A clinical 3D/4D CBCT-based treatment dose monitoring system

An Qin, William Beaumont Hospital
David Gersten, William Beaumont Hospital
Jian Liang, William Beaumont Hospital
Qiang Liu, William Beaumont Hospital
Inga Grill, William Beaumont Hospital
Thomas Guerrero, William Beaumont Hospital
Craig Stevens, William Beaumont Hospital
Di Yan, William Beaumont Hospital


© 2018 The Authors. Journal of Applied Clinical Medical Physics published by Wiley Periodicals, Inc. on behalf of American Association of Physicists in Medicine To monitor delivered dose and trigger plan adaptation when deviation becomes unacceptable, a clinical treatment dose (Tx-Dose) reconstruction system based on three-dimensional (3D)/four-dimensional (4D)-cone beam computed tomograpy (CBCT) images was developed and evaluated on various treatment sites, particularly for lung cancer patient treated by stereotactic body radiation therapy (SBRT). This system integrates with our treatment planning system (TPS), Linacs recording and verification system (R&V), and CBCT imaging system, consisting of three modules: Treatment Schedule Monitoring module (TSM), pseudo-CT Generating module (PCG), and Treatment Dose Reconstruction/evaluation module (TDR). TSM watches the treatment progress in the R&V system and triggers the PCG module when new CBCT is available. PCG retrieves the CBCTs and performs planning CT to CBCT deformable registration (DIR) to generate pseudo-CT. The 4D-CBCT images are taken for target localization and correction in lung cancer patient before treatment. To take full advantage of the valuable information carried by 4D-CBCT, a novel phase-matching DIR scheme was developed to generate 4D pseudo-CT images for 4D dose reconstruction. Finally, TDR module creates TPS scripts to automate Tx-Dose calculation on the pseudo-CT images. Both initial quantitative commissioning and patient-specific qualitative quality assurance of the DIR tool were utilized to ensure the DIR quality. The treatment doses of ten patients (six SBRT-lung, two head and neck (HN), one breast and one prostate cancer patients) were retrospectively constructed and evaluated.

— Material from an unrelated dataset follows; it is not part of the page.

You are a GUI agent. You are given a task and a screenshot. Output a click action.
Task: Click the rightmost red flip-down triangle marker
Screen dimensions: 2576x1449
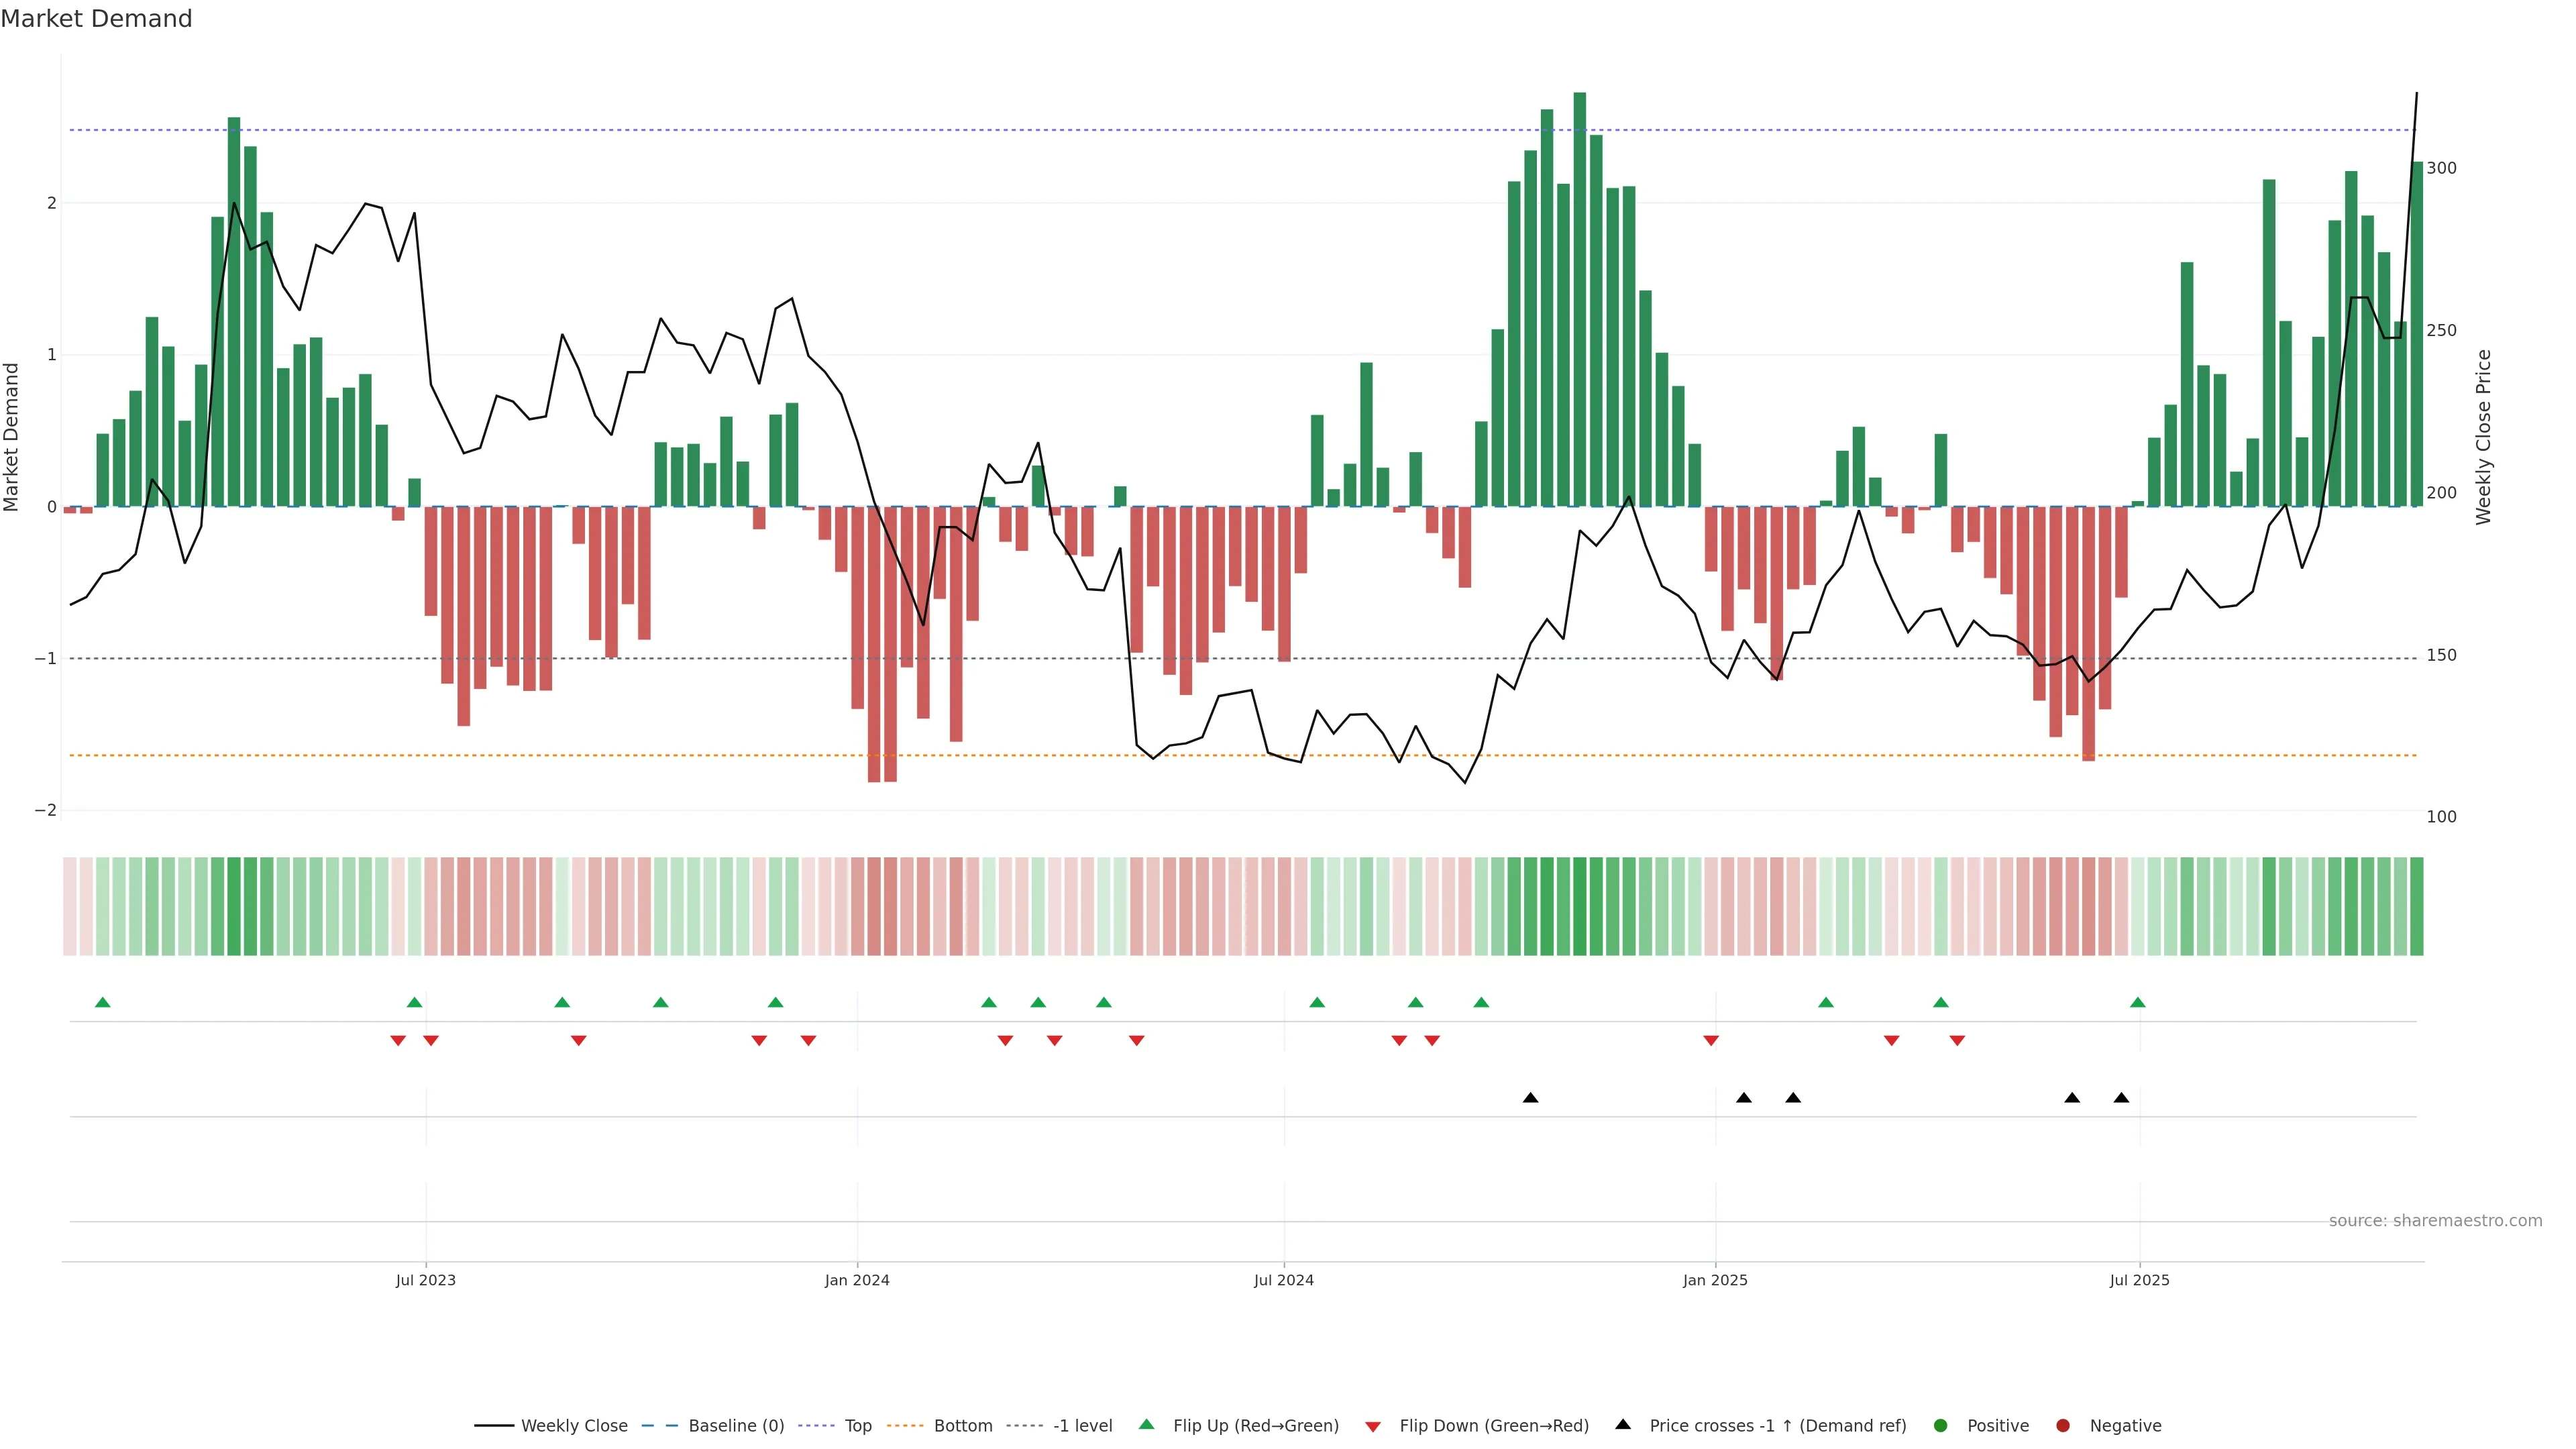click(1957, 1041)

The target registration error (mean ± STD: 1.05 ± 1.13 mm) of the DIR tool is comparable to the interobserver uncertainty (0.88 ± 1.31 mm) evaluated by a publically available lung-landmarks dataset. For lung SBRT patients, the D 99 of the final cumulative Tx-Dose of GTV is 93.8 ± 5.5% (83.7–100.1%) of the originally planned D 99 . CTV D 99 decreases by 3% and mean ipsilateral parotid dose increases by 11.5% for one of the two HN patients. In conclusion, we have demonstrated the feasibility and effectiveness of a treatment dose verification system in our clinical setting.